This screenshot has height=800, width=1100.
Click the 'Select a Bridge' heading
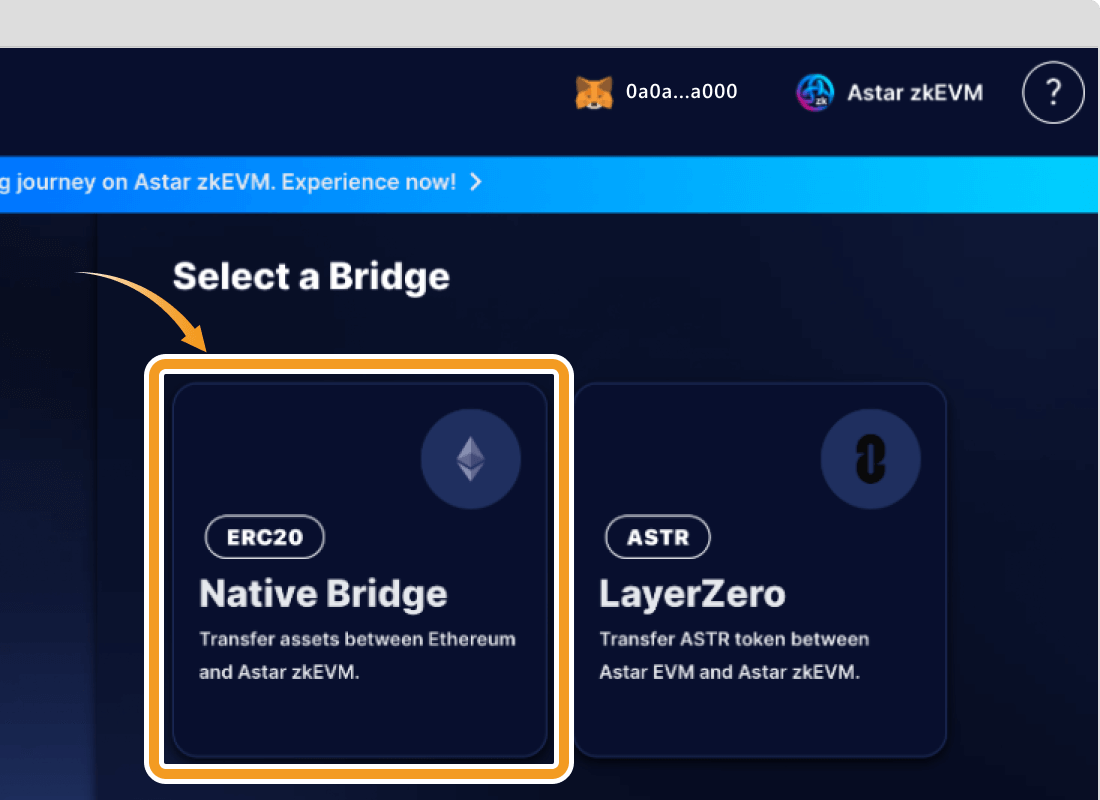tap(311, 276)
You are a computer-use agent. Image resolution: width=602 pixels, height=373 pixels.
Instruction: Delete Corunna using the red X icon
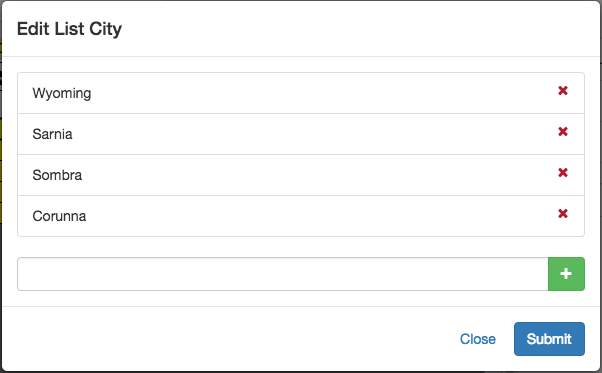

**********

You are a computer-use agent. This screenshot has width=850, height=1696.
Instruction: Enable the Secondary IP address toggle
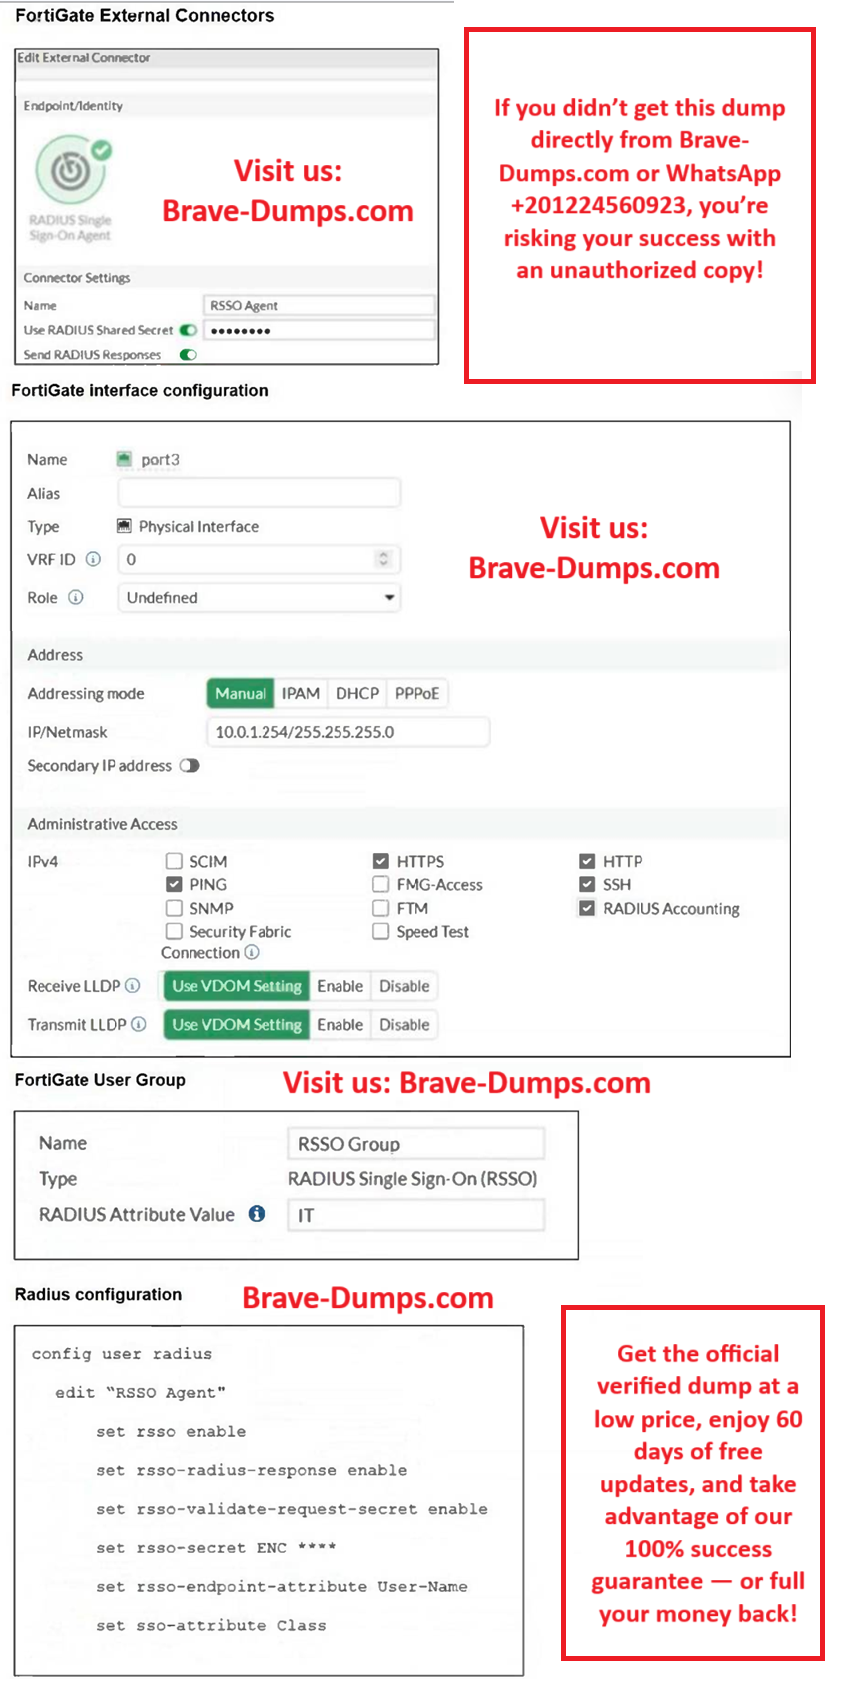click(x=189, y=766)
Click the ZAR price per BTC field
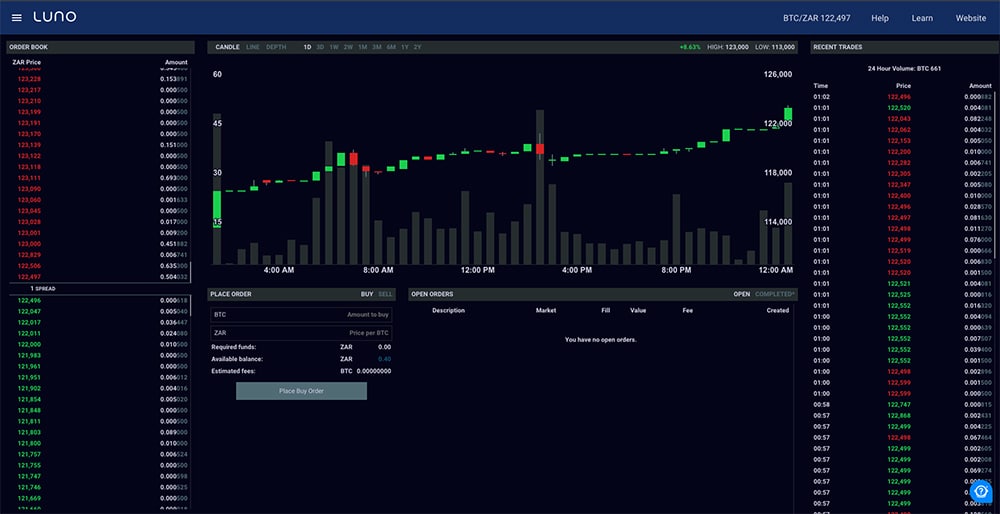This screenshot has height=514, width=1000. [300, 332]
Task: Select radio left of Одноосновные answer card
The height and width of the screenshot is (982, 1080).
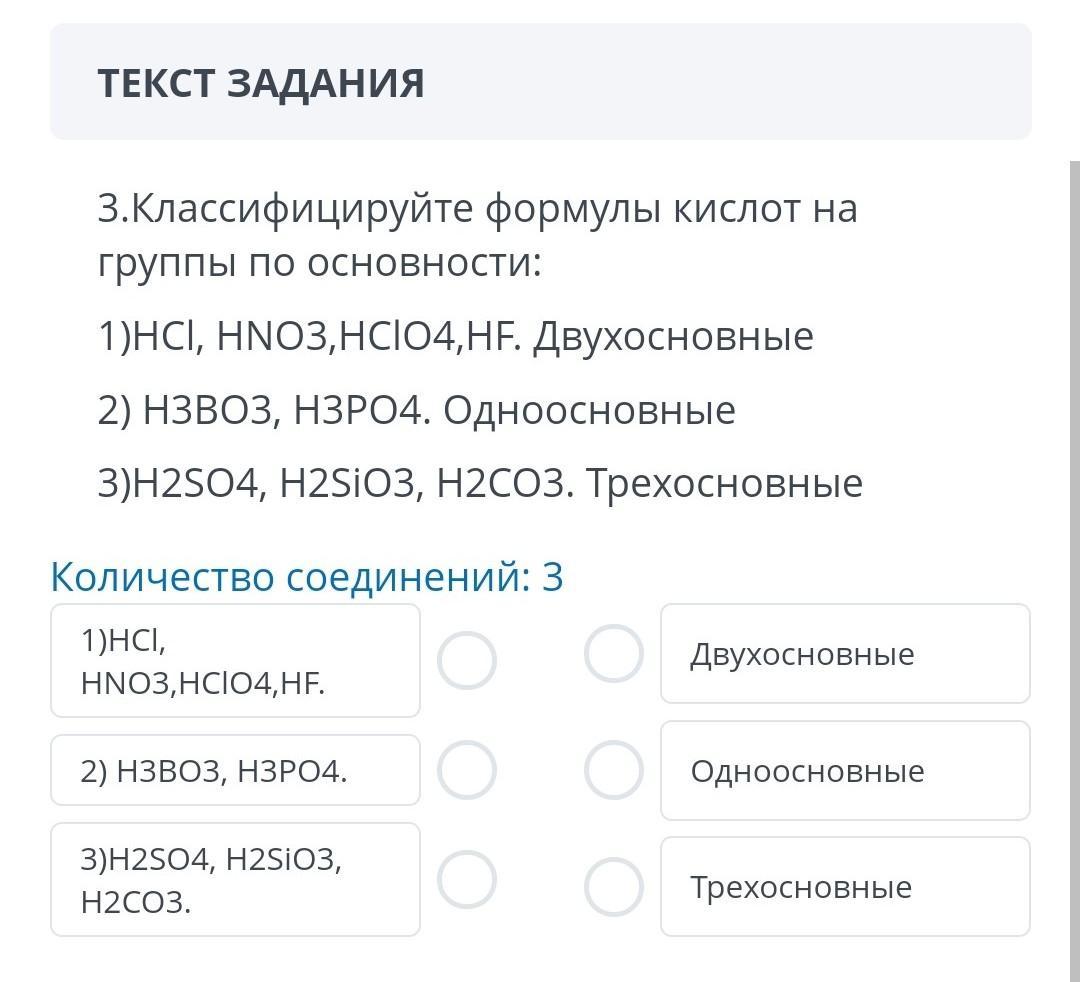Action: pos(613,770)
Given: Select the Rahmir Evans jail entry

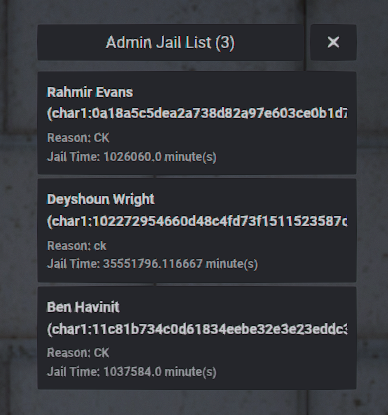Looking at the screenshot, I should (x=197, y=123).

**********

- [REQUIRED WORK]: Leaving every picture aside, reproduce exactly the lines above from the one with "This screenshot has height=800, width=1100." up to and including the one with "Instruction: Delete Corunna", and no others.

- [RESPONSE TO THE EXERCISE]:
This screenshot has height=800, width=1100.
Click the 'Select a Bridge' heading
tap(311, 276)
You are a computer-use agent. Image resolution: width=602 pixels, height=373 pixels.
Instruction: Delete Corunna using the red X icon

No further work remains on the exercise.